Entries supplied
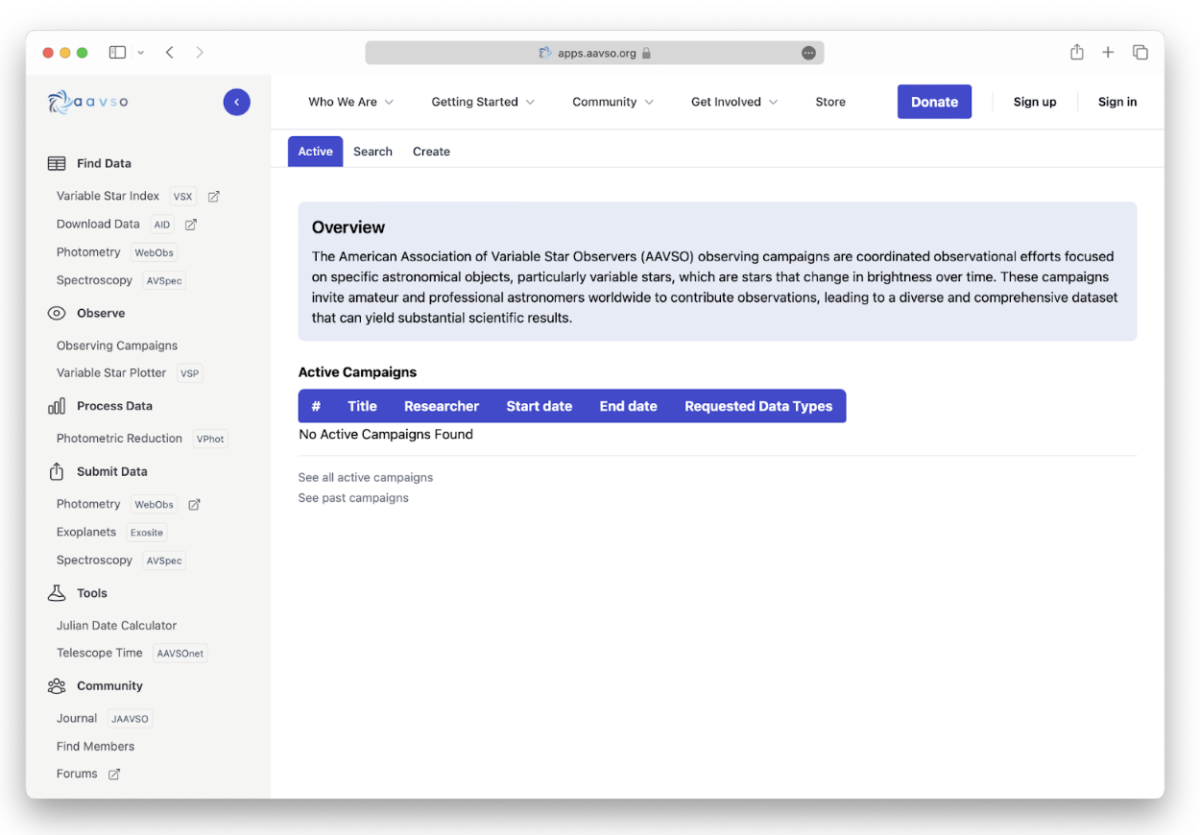Open a new tab with plus icon
Screen dimensions: 1200x835
point(1108,52)

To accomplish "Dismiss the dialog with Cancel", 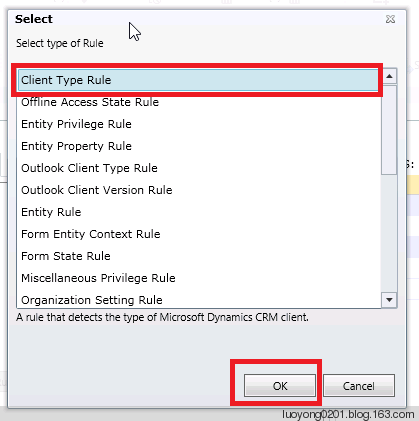I will point(359,386).
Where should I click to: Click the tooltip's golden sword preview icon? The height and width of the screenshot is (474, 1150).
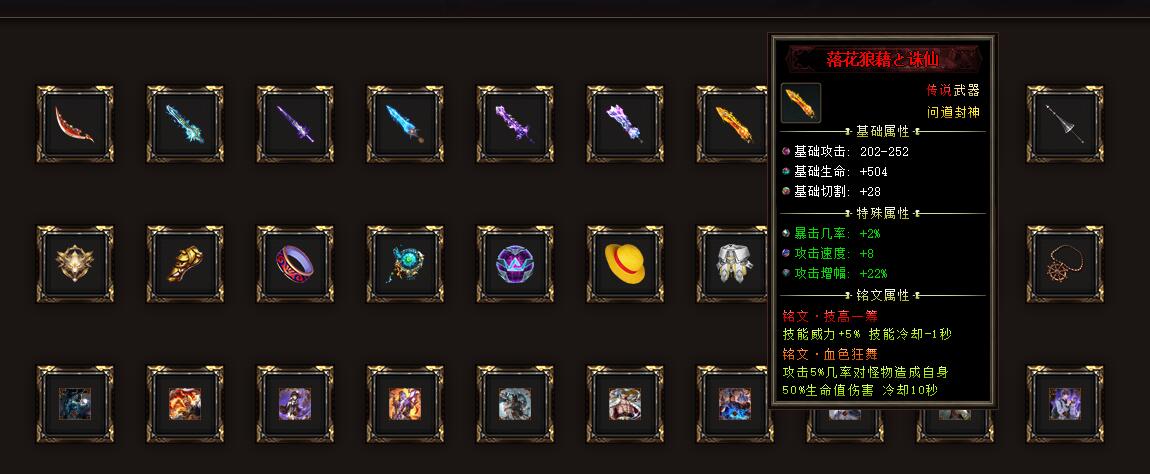pyautogui.click(x=801, y=103)
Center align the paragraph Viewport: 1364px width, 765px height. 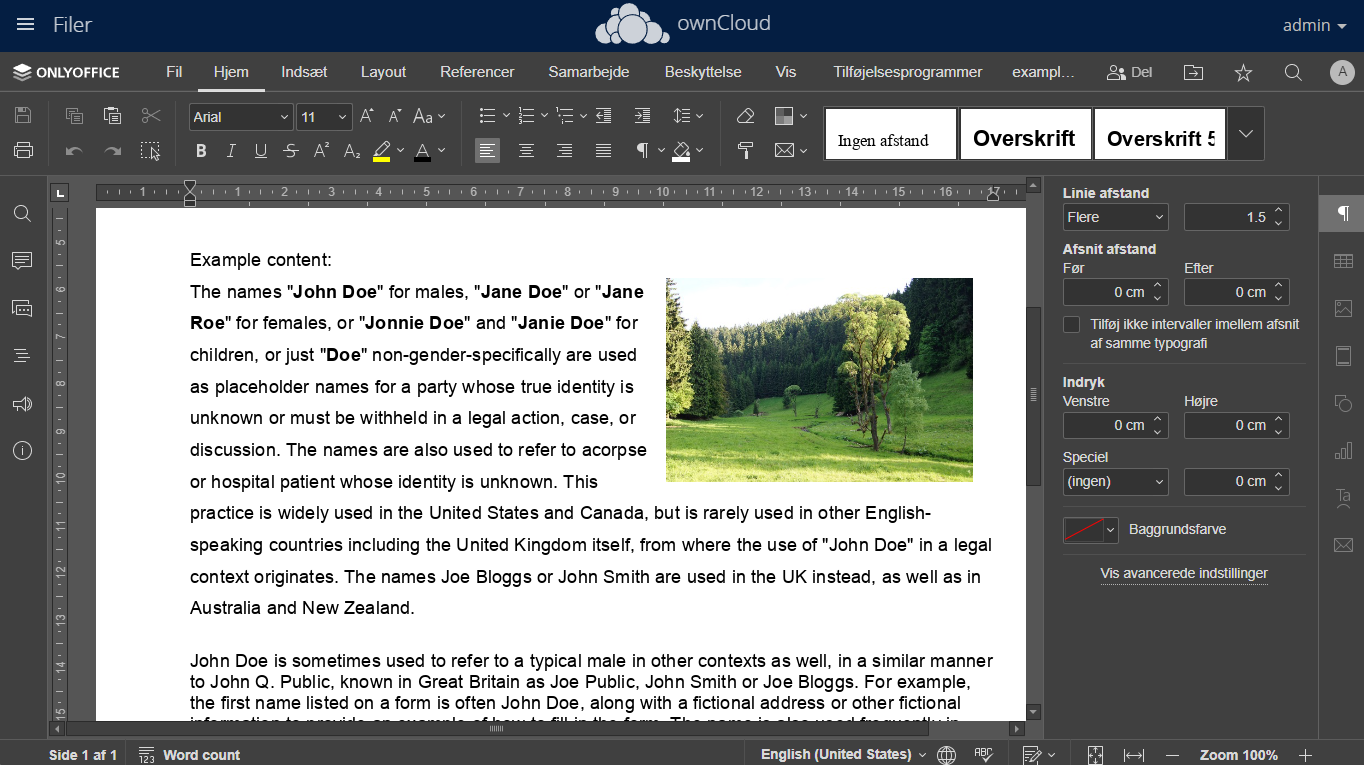pyautogui.click(x=526, y=151)
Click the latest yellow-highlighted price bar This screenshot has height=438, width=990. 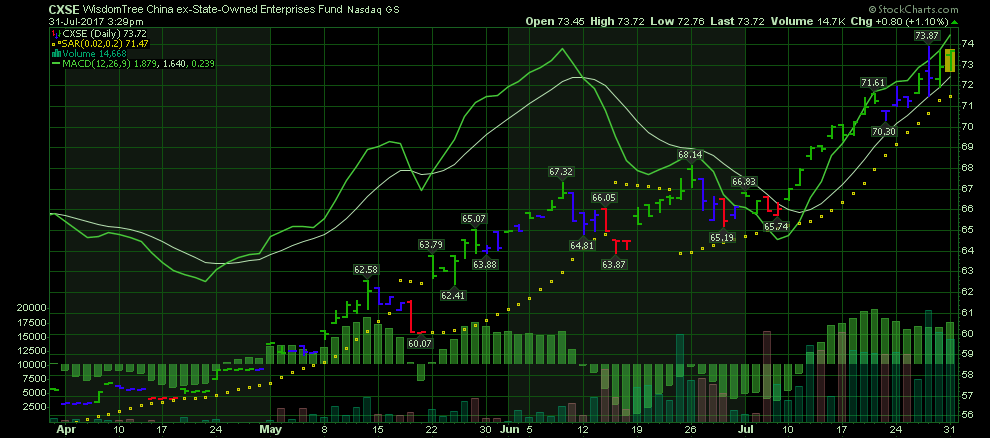[949, 60]
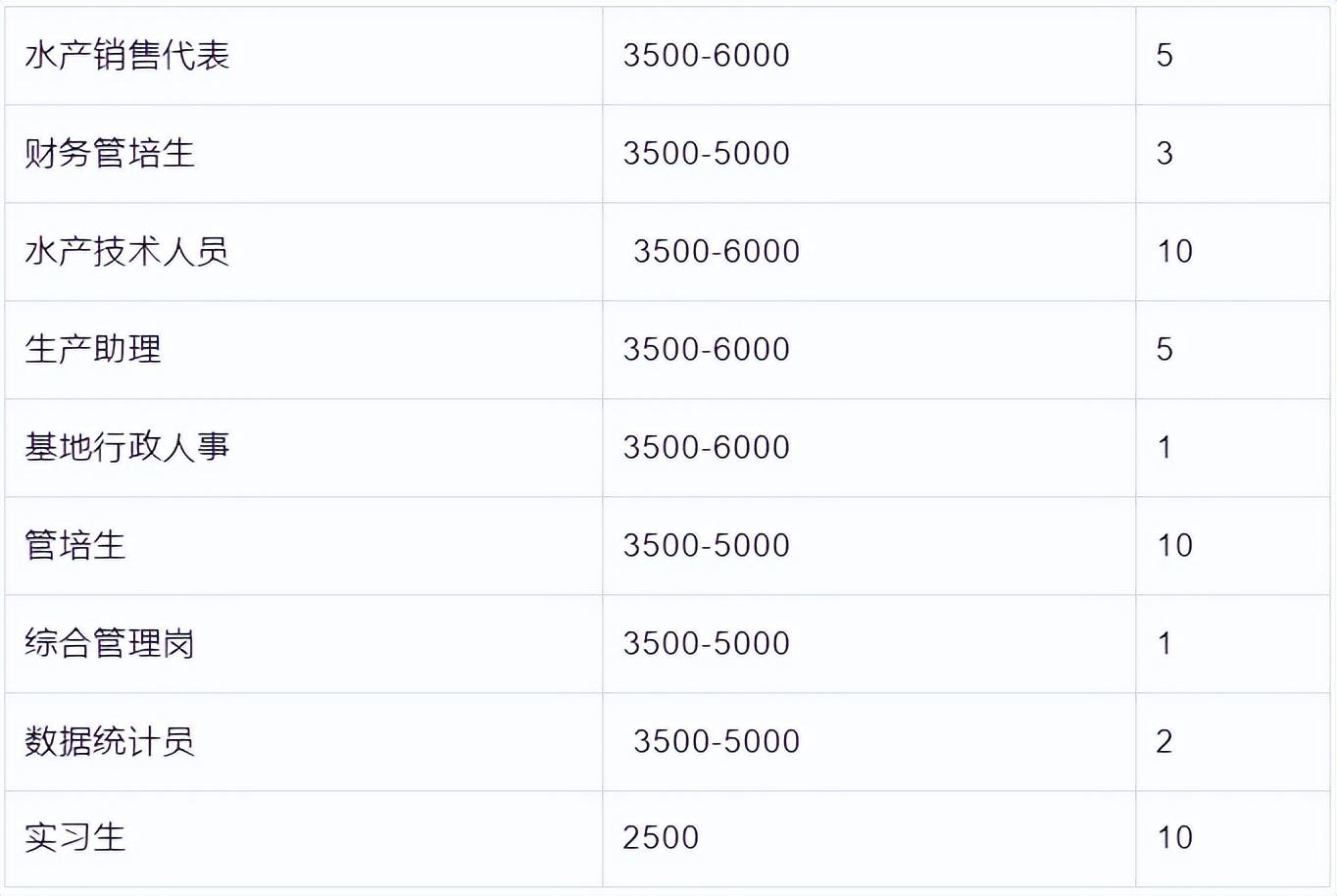This screenshot has width=1337, height=896.
Task: Select the headcount cell for 综合管理岗
Action: pyautogui.click(x=1164, y=644)
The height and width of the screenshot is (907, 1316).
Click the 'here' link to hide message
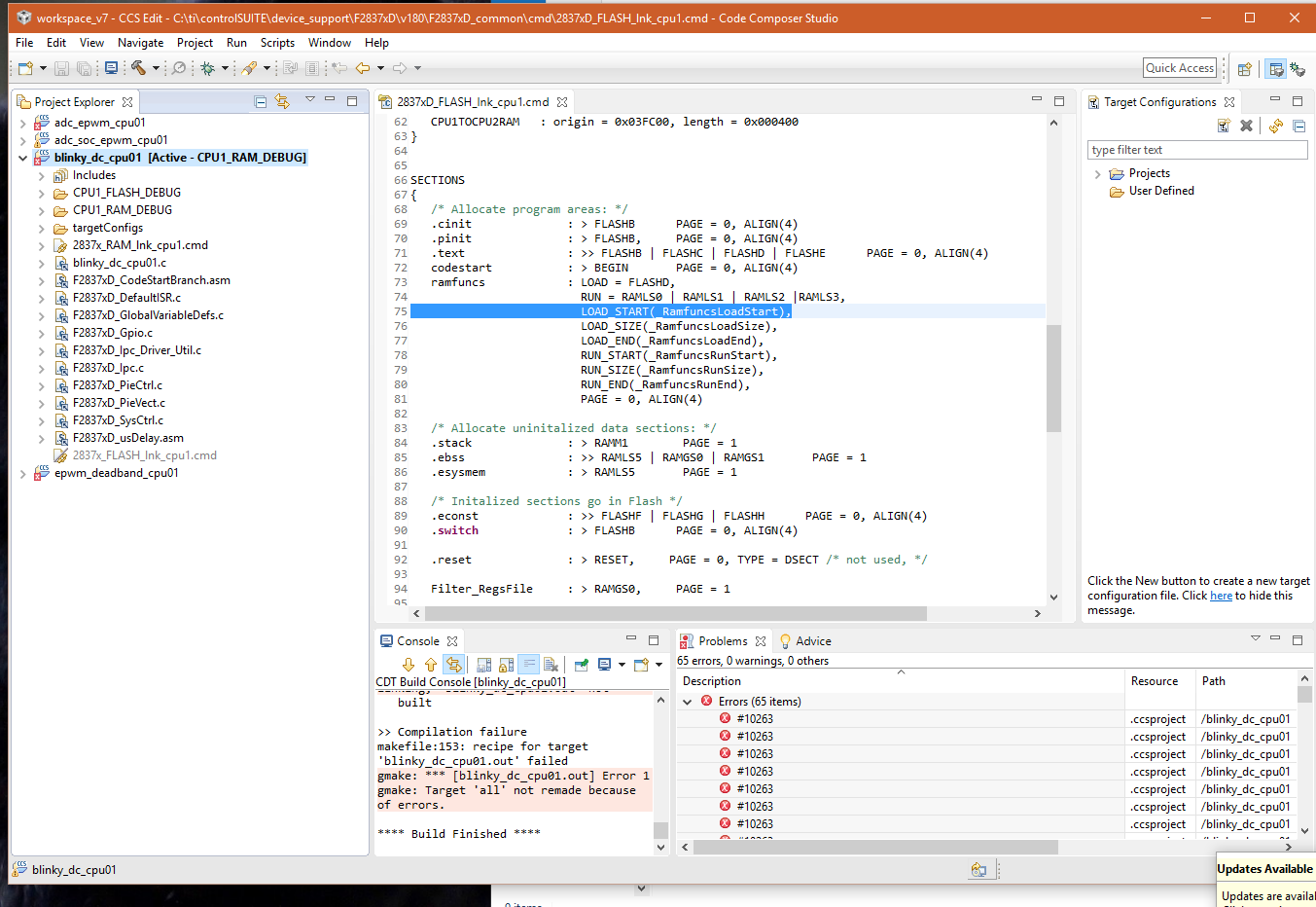coord(1221,596)
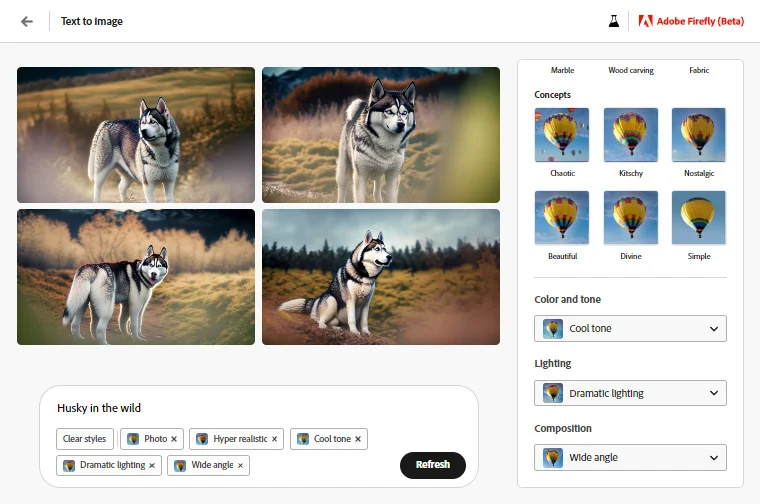Select the Wood carving material option

[x=630, y=71]
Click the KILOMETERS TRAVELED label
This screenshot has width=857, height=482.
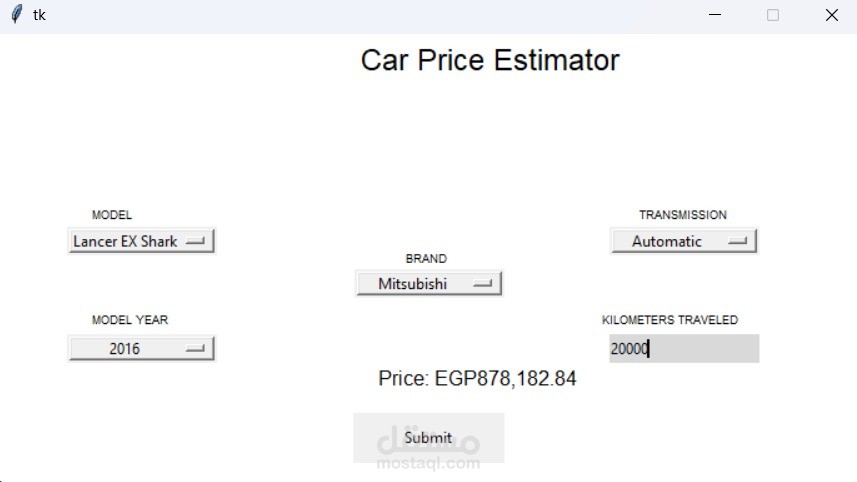pyautogui.click(x=670, y=320)
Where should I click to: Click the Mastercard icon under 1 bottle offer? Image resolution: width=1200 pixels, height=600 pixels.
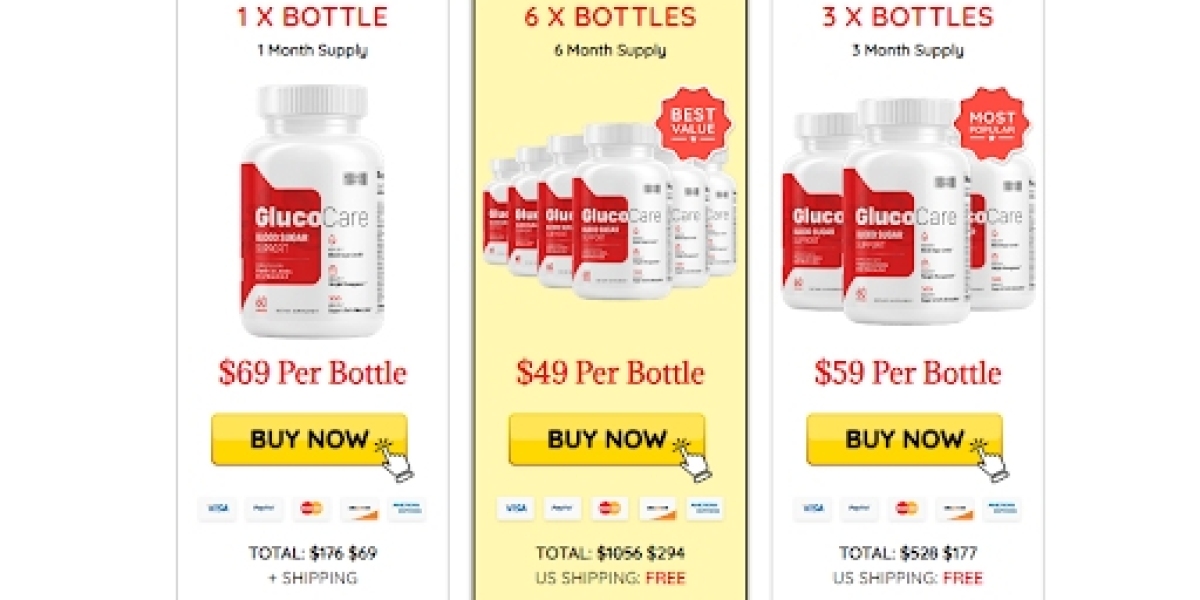pyautogui.click(x=312, y=509)
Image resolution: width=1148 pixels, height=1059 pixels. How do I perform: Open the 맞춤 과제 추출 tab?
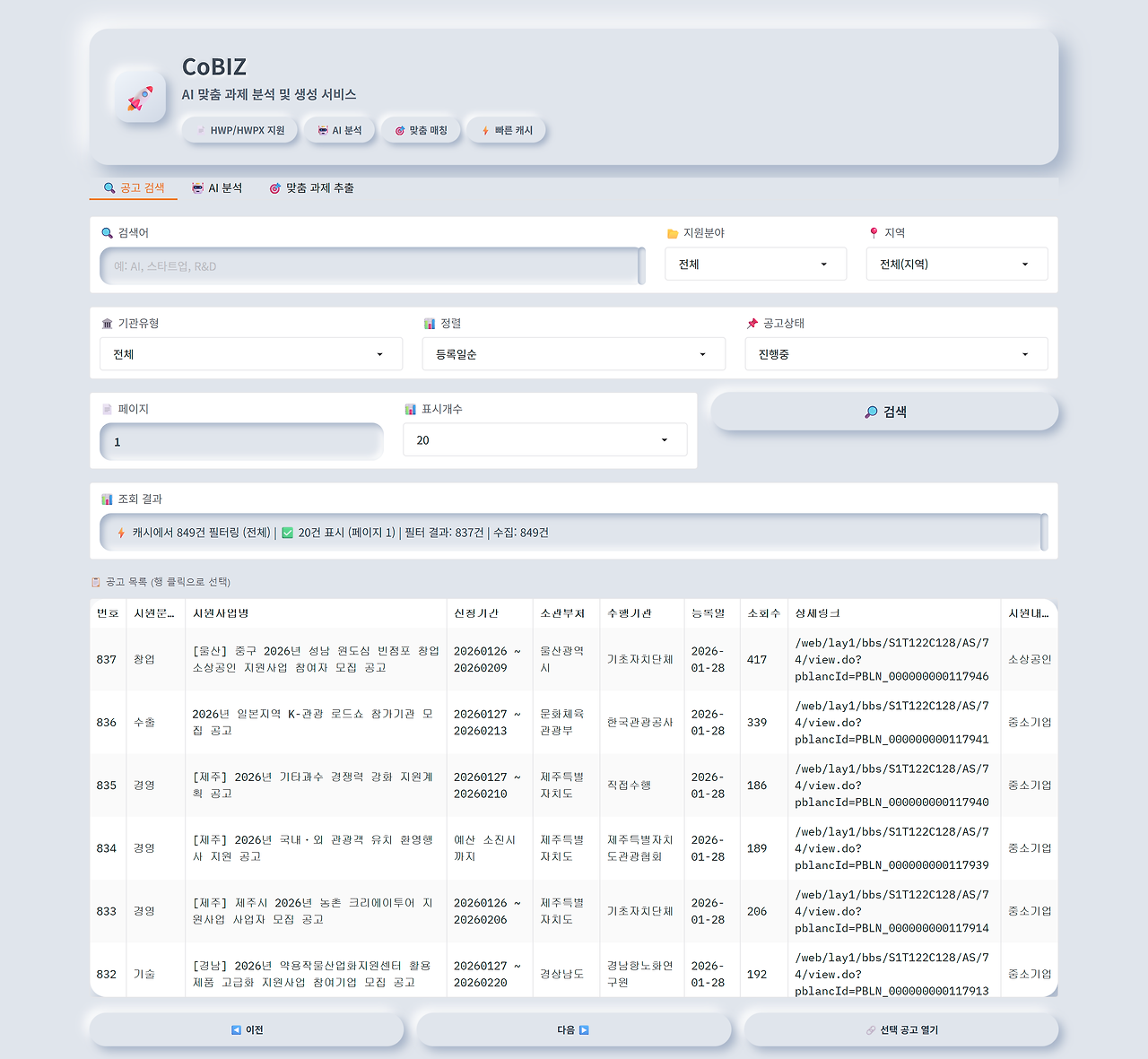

What the task requires
Everything from the line with "Click the KILOMETERS TRAVELED label" through the last line of the listing above is to be copied exactly, both ends included, except the pictures.

Answer to the exercise
Click the KILOMETERS TRAVELED label
This screenshot has width=857, height=482.
pyautogui.click(x=670, y=320)
Where should I click to: Click the Mastercard icon under 1 bottle offer? Image resolution: width=1200 pixels, height=600 pixels.
pyautogui.click(x=312, y=509)
Image resolution: width=1148 pixels, height=1059 pixels. How do I perform: Open the 맞춤 과제 추출 tab?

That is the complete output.